_Request a_:
Copy the entries from the line containing "Given: Open the paytable dollar icon" to the line containing "Looking at the" verbatim, including both of those lines.

_Text_:

◇ ◇ ◇ ◇ ◇ ◇ ◇

Hi Terry, this is a strong premise, unusual and I wondered how you were going to handle it. I like the different viewpoints and the use of modern technology works well for this story. Your writing is smooth and the dialogue is really good, I got the sense they were all close friends without being too over the top. I really enjoyed this read and its on my shelf. helena (A Load of Rubbish)

Diwrite wrote 835 days ago

This is a great premise for a story.
I haven't read chick lit for a while but the writing and the concept seem to fit a busy genre very well.

I'm sure it'll do very well - good luck!
Diana

Jo Ellis wrote 836 days ago

This is wonderfully fresh with a totally different story for the chick lit genre. Not usually a fan myself I found this a little grittier or more women's lit, less fluff.

Anyway I would read on because it is so different to the usual type in the genre.

Jo xx

Spoilt

KW wrote 836 days ago

"I wonder who will remember," is a good way to start. It's pretty clear from here that a few people will or that Zach will spend a lot of time trying to find people who will. After replaying the online web conference call he had for another friend's birthday, his phone starts ringing. I guess someone remembered. This makes the reader want to go past the prologue. Who remembered?

So, who is it? Well, we jump to the girl who had the "web conference" birthday. She was watching that again when she remembered that it was Zach's birthday today, so off set into motion a way to wish him the best on his birthday, but is the ringing from her or not?

This is a witty take on the use of current communication devices and their conveniences or (?) to get in touch around the world. Your dialogue and descriptions are very sharp and entertaining. I can imagine the situation easily. I want to get back to this soon. Shelved with pleasure.

Alexander De Witte wrote 838 days ago

Not my usual genre, Terry! But I think you manage to instil this book with enough variety to keep lovers of the genre reading on. You have flair in reflecting the idiosyncrasies of life and people's relationships. You characters are unpredictable.

I think you would benefit from a little more finesse early doors in terms of action outside the interactions. Overall, a book that seems to offer something fresh for readers of this genre. Nice pitch and dreamy book cover too.

Nice effort

Alexander

P. S. Dunn wrote 839 days ago

Terry, this is so very well done--I read through the first three chapters. This works as a book and definitely, with such great dialog, it has wonderful film potential. And the plot is just great with engaging wacky characters. You have a clean style, easy to read, and I loved your pitch. Definitely shelved.

◇ ◇ ◇ ◇ ◇ ◇ ◇

_Data excerpts_:

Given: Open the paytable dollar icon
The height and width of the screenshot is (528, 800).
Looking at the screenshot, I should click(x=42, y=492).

◇ ◇ ◇ ◇ ◇ ◇ ◇

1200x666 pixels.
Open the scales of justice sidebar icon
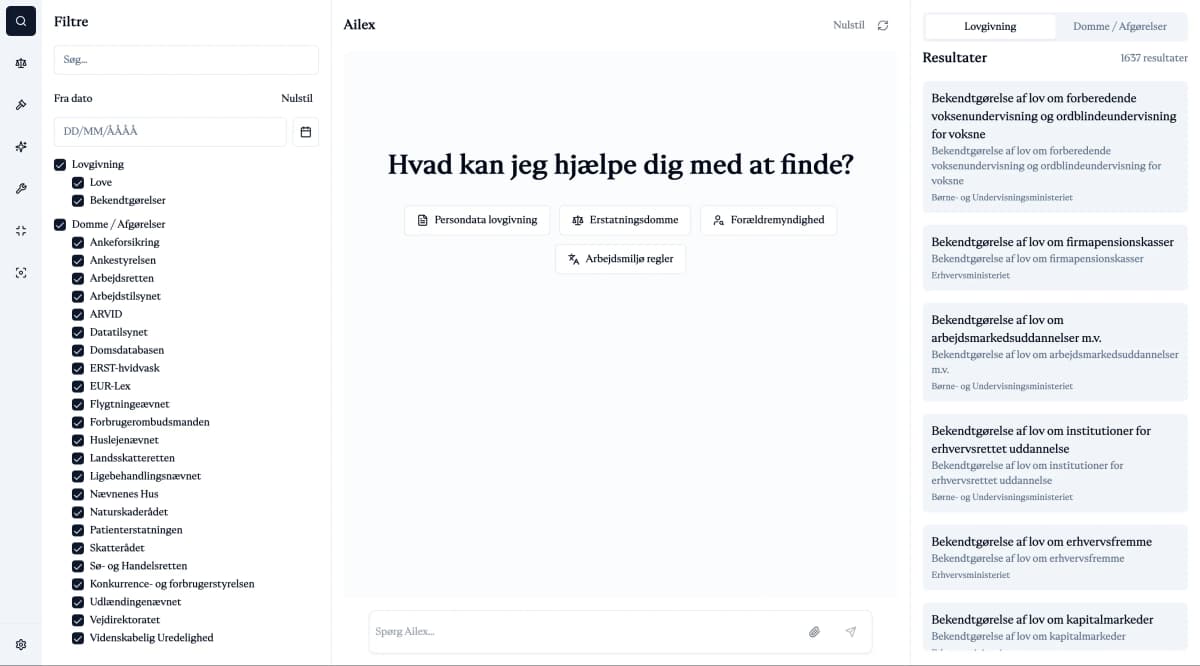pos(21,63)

◇ ◇ ◇ ◇ ◇ ◇ ◇

_Request b_:
Write what comes next in the reader comments about Terry's novel, continuing from the last comment shown.

_Exercise response a_:
Given: Open the paytable dollar icon
The height and width of the screenshot is (528, 800).
Looking at the screenshot, I should click(x=42, y=492).

_Exercise response b_:
Wilma1 wrote 839 days ago

A fresh and easy read. Confused why he did not answer the phone? Cleverly written by a boy playing a girl. I backed it because it was a bit different.

Sue Mackender
Knowing Liam Riley

Rosali Webb wrote 839 days ago

Terry
Read two chapters. On the whole very entertaining and engaging. Think you have your target reader's off to a tee. The various characters and storylines going on adds interest, but the real question remains - why the damn hell is Zach not answering his phone? Well done. Backed. Rosali
Fieldtrip to Mars

Francesco wrote 839 days ago

Liked it!
Backed.
A look at mine would be appreciated.
Frank, Sicilian Shadows.

R.C. Lewis wrote 840 days ago

This is very clever as a premise, and must have been quite an undertaking to pull together. A large-cast novel with multiple POVs can’t be easy. You have an easy style and clear voice which is fun to read. You also have some nicely intricate storylines going on. I only read through the “A” Zach chapter, but you seem to do pretty well differentiating the POV, giving a slightly different style when it switches.

One thing is that early on I have the impression of the large cast being “present” (on the video, anyway) – a little overwhelming all at once. There’s a moment of pronoun confusion in ch1 (Betty): Jana brings out the birthday cake, then there’s talk of “him” smiling and singing. On first read, this seemed like Jana was a guy. After reading more, I think I get what you mean. A separate paragraph for that might help, some extra emphasis on *him* somehow to make it clearer.

Fun and well-written, so I’m happy to back this. Good luck!

R.C. Lewis (Fingerprints)

Suzanne Adams wrote 840 days ago

Happy Birthday Zac is a very absorbing contemporary read. Wonderful involving plot, snappy dialogue and natural characterisation.
Just silly things like - windscreen wipers flows better than windshield read thru' aloud Terry to eradicate the awkward stuff.

B. J. Winters wrote 841 days ago

I have some mixed feelings about the prolouge -- I'm not sure you need it - the video conference in your uploaded chapter 2 is an engaging/party sort of feel. I sort of liked it better. You use dialogue well to move the scene forward, and I liked the pacing. Twightlight/The Time Traveler's wife - very funny.

I went on - jumped to chapter 33. Really liked the ending. The only thing that caught my eye in this chapter was the "do" and "am" verbs and the number of sentences that start with "I". Most of the time you used action verbs (I dig, I rack, I consider) and that kept me in the moment -- but where you have the more passive voice, or a number of I sentences in series - consider a quick "And" to hitch them together. Minor stuff -- I'm actually pleased that I can offer so little in critique. A fun story that was a pleasure to read. Good luck.

Bob Steele wrote 841 days ago

Happy Birthday Zach has an ambitious scope with lots of changes in time and the story being told from different perspectives,.but you pull it off well - I suspect because you let me know clearly who's talking and when, and your different characters each have their own recogniseable 'voice'. I liked Betty's chatty and warm style, and the contrast with Zach's, for example. The overall style and language seems spot on for your YA target audience, and Im happy to back thi with no nitpicks.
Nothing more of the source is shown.